Дня три немцы не предпринимали мер к захвату утерянного рубежа, если не считать минометного обстрела, который проводился периодически через два часа. Это затишье говорило, что немцы что-то придумали. На третий день после занятия Дишни немцы сделали массированный артиллерийский налет, длившийся беспрерывно около часа, и тут же началась контратака силой одного батальона, которая была встречена пулеметным и оружейным огнем. Потеряв половину солдат, враги отступили, но через два часа атака повторилась, и снова они отошли, не достигнув нашей обороны. Перед каждой атакой этот рубеж подвергался артиллерийскому огню, но наши бойцы от него уходили в лисьи норы, и были недосягаемы для осколков. Так длилось несколько дней.


В эти дни на занятый нами укрепленный немецкий рубеж прибыл заместитель командира армии, генерал майор в сопровождении заместителя командира дивизии подполковник (какая-то украинская фамилия). Отдав рапорт генералу и объяснив обстановку на занимаемом рубеже, я стал выслушивать его. На мои объяснения где, что находится у немцев, и откуда ведутся атаки, он «героически» сел на бруствер окопа, посмотрел и сказал: «Чепуха, никакой второй линии нет, артиллерии тоже в указанном месте нет, противник только на правом фланке».


Противоречить я не имел права, но я очень опасался, что немцы его увидят, так как у них везде стояли перископы, и они хорошо видели весь этот рубеж со второй линии обороны, и могли силой одного батальона атаковать нас и живым захватить генерала. Но сказать я этого ему не мог. Однако и этого не получилось. Я с разрешения генерала ушел развести присланное мне подкрепление – несколько десятков бойцов, но не успел развести, как началась артиллерийская канонада немцев. На пути я встретил связного, который сообщил, что прямым попаданием снаряда в окоп убиты генерал и подполковник. Канонада продолжалась. Под этим огнем я организовал вынос тел убитых, и по телефону сообщил в штаб полка о случившимся.
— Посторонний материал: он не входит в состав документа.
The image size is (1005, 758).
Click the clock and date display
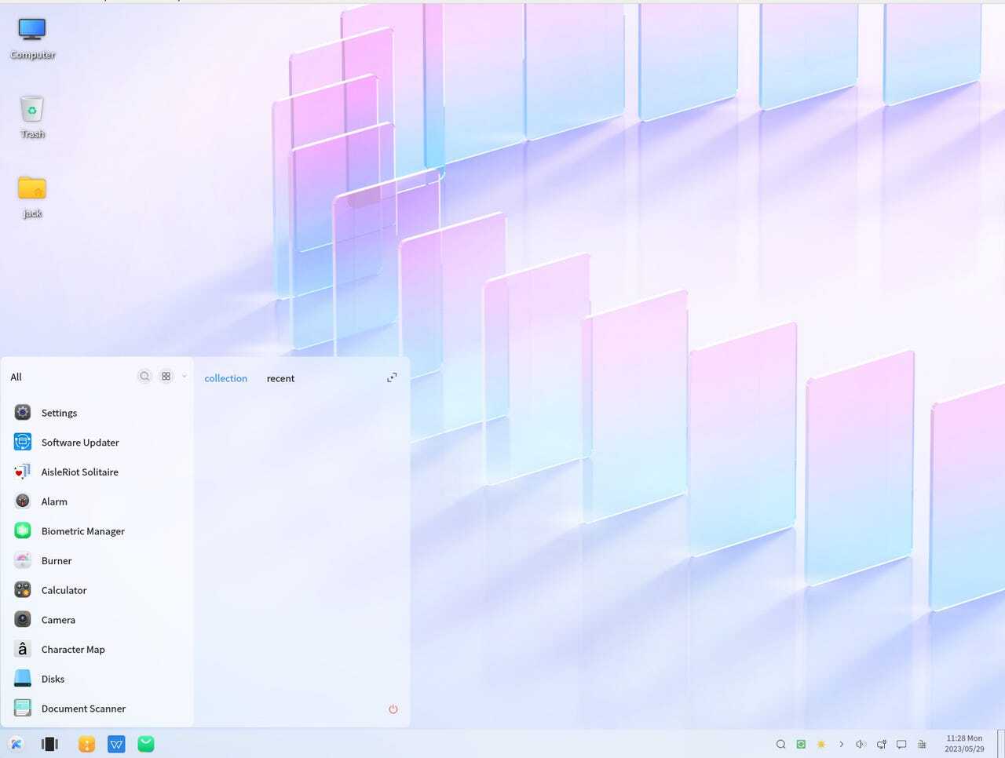[x=963, y=743]
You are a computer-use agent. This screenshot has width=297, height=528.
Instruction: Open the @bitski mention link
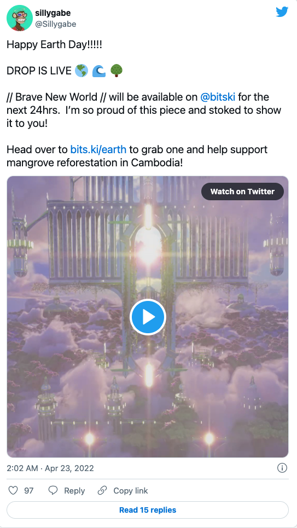coord(218,97)
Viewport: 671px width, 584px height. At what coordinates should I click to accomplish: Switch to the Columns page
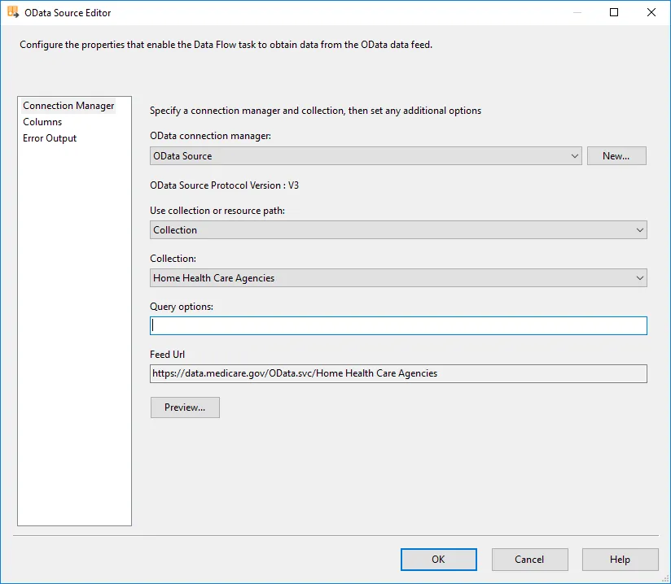[42, 122]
На второй день после этого случая меня вызвал в штаб полка начальник особого отдела армии бригадный комиссар (фамилии не знаю), и после короткой беседы отпустил в роту, сказав, что и великие люди допускают ошибки. Через день нашу роту подменили другим батальоном, а нас направили во второй эшелон, где рота занялась постройкой «ложной» обороны – рытье окопов в полный рост. В это время немцы прорвали на левом фланге нашу оборону, двигались в направлении Воронежа. На Южном фронте враги выходили к излучине Дона на Сталинград.


После постройки линии обороны в нашей дивизии провели учения, здесь же, во втором эшелоне. Главной задачей ученья была борьба с танками. Эти учения имели значение для будущих сражений. Учения проводил начальник штаба фронта, генерал-полковник. Дальнейшие бои наша дивизия вела правее Дишни, против Залегощи и за Залегощью. Это станция и районный центр Орловской области. В этих оборонительных боях я участвовал до 25 сентября - до второго ранения.


Ранен я был в подмышечную область, ранение не серьезное, но был порезан лучевой нерв правой руки, и рука не работала. В госпитале я был в городе Чкалове (ныне Оренбург). Лечили главным образом медицинской физкультурой. Рука не действовала в локте и свисала кисть, пальцы шевелились, но не имели никакой силы. Поэтому при выписке из госпиталя в декабре 1942 года у меня произошла крупная размолвка с лечащим врачом–невропатологом, который списывал меня по «чистой». А мне очень не хотелось совсем уходить из армии!»